Task directions
Could you restate the whole listing word for word?

————

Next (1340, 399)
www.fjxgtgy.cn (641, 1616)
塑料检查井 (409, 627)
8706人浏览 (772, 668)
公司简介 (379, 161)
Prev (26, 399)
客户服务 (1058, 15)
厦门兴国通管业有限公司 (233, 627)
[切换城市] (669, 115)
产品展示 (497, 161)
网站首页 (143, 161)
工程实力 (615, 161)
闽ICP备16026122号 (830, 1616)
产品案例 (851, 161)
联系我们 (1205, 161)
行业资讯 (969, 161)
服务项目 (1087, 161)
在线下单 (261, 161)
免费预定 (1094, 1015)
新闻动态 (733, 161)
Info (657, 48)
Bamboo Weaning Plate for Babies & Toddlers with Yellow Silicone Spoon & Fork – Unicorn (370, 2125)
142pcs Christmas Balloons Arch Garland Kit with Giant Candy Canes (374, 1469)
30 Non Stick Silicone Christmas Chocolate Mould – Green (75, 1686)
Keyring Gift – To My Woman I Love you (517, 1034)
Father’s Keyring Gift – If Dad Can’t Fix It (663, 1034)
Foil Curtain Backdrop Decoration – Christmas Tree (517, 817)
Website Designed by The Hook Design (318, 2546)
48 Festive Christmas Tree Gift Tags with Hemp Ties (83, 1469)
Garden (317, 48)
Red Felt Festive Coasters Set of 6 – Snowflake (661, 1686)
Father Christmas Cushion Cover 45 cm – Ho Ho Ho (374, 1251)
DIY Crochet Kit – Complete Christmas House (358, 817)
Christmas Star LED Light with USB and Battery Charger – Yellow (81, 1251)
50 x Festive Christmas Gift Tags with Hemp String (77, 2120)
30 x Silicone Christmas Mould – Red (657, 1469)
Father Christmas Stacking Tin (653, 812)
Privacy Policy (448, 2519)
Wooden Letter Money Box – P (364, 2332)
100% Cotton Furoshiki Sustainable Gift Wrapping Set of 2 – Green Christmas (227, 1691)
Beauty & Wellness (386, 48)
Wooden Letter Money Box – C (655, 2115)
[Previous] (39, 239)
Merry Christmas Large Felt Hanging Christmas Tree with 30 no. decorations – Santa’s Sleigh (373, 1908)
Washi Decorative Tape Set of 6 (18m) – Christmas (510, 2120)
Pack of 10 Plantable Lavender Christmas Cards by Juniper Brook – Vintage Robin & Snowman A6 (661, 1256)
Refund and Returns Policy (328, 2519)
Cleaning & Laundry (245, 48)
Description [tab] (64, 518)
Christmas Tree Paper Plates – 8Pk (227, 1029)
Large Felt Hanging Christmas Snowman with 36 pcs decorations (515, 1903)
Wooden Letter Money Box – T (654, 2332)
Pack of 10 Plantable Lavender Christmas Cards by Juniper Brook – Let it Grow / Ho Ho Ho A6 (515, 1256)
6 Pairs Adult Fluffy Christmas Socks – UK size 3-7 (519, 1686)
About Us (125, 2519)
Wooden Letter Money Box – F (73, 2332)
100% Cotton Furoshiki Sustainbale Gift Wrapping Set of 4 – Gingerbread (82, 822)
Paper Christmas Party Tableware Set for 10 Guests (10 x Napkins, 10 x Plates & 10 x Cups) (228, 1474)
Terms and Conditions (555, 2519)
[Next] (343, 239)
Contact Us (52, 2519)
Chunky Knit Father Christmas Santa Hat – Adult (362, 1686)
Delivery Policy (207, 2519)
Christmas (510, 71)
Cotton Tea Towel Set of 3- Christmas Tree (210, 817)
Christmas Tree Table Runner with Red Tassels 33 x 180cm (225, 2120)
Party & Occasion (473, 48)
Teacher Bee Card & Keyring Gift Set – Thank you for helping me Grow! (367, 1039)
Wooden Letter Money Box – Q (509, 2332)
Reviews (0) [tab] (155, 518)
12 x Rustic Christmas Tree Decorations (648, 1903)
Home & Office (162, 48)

————

Answer to this task
Next (1340, 399)
www.fjxgtgy.cn (641, 1616)
塑料检查井 (409, 627)
8706人浏览 (772, 668)
公司简介 (379, 161)
Prev (26, 399)
客户服务 (1058, 15)
厦门兴国通管业有限公司 (233, 627)
[切换城市] (669, 115)
产品展示 (497, 161)
网站首页 (143, 161)
工程实力 (615, 161)
闽ICP备16026122号 (830, 1616)
产品案例 (851, 161)
联系我们 (1205, 161)
行业资讯 (969, 161)
服务项目 (1087, 161)
在线下单 (261, 161)
免费预定 (1094, 1015)
新闻动态 (733, 161)
Info (657, 48)
Bamboo Weaning Plate for Babies & Toddlers with Yellow Silicone Spoon & Fork – Unicorn (370, 2125)
142pcs Christmas Balloons Arch Garland Kit with Giant Candy Canes (374, 1469)
30 Non Stick Silicone Christmas Chocolate Mould – Green (75, 1686)
Keyring Gift – To My Woman I Love you (517, 1034)
Father’s Keyring Gift – If Dad Can’t Fix It (663, 1034)
Foil Curtain Backdrop Decoration – Christmas Tree (517, 817)
Website Designed by The Hook Design (318, 2546)
48 Festive Christmas Tree Gift Tags with Hemp Ties (83, 1469)
Garden (317, 48)
Red Felt Festive Coasters Set of 6 – Snowflake (661, 1686)
Father Christmas Cushion Cover 45 cm – Ho Ho Ho (374, 1251)
DIY Crochet Kit – Complete Christmas House (358, 817)
Christmas Star LED Light with USB and Battery Charger – Yellow (81, 1251)
50 x Festive Christmas Gift Tags with Hemp String (77, 2120)
30 x Silicone Christmas Mould – Red (657, 1469)
Father Christmas Stacking Tin (653, 812)
Privacy Policy (448, 2519)
Wooden Letter Money Box – P (364, 2332)
100% Cotton Furoshiki Sustainable Gift Wrapping Set of 2 – Green Christmas (227, 1691)
Beauty & Wellness (386, 48)
Wooden Letter Money Box – C (655, 2115)
[Previous] (39, 239)
Merry Christmas Large Felt Hanging Christmas Tree with 30 no. decorations – Santa’s Sleigh (373, 1908)
Washi Decorative Tape Set of 6 (18m) – Christmas (510, 2120)
Pack of 10 Plantable Lavender Christmas Cards by Juniper Brook – Vintage Robin & Snowman A6 (661, 1256)
Refund and Returns Policy (328, 2519)
Cleaning & Laundry (245, 48)
Description [tab] (64, 518)
Christmas Tree Paper Plates – 8Pk (227, 1029)
Large Felt Hanging Christmas Snowman with 36 pcs decorations (515, 1903)
Wooden Letter Money Box – T (654, 2332)
Pack of 10 Plantable Lavender Christmas Cards by Juniper Brook – Let it Grow / Ho Ho Ho A6 (515, 1256)
6 Pairs Adult Fluffy Christmas Socks – UK size 3-7 (519, 1686)
About Us (125, 2519)
Wooden Letter Money Box – F (73, 2332)
100% Cotton Furoshiki Sustainbale Gift Wrapping Set of 4 – Gingerbread (82, 822)
Paper Christmas Party Tableware Set for 10 Guests (10 x Napkins, 10 x Plates & 10 x Cups) (228, 1474)
Terms and Conditions (555, 2519)
[Next] (343, 239)
Contact Us (52, 2519)
Chunky Knit Father Christmas Santa Hat – Adult (362, 1686)
Delivery Policy (207, 2519)
Christmas (510, 71)
Cotton Tea Towel Set of 3- Christmas Tree (210, 817)
Christmas Tree Table Runner with Red Tassels 33 x 180cm (225, 2120)
Party & Occasion (473, 48)
Teacher Bee Card & Keyring Gift Set – Thank you for helping me Grow! (367, 1039)
Wooden Letter Money Box – Q (509, 2332)
Reviews (0) [tab] (155, 518)
12 x Rustic Christmas Tree Decorations (648, 1903)
Home & Office (162, 48)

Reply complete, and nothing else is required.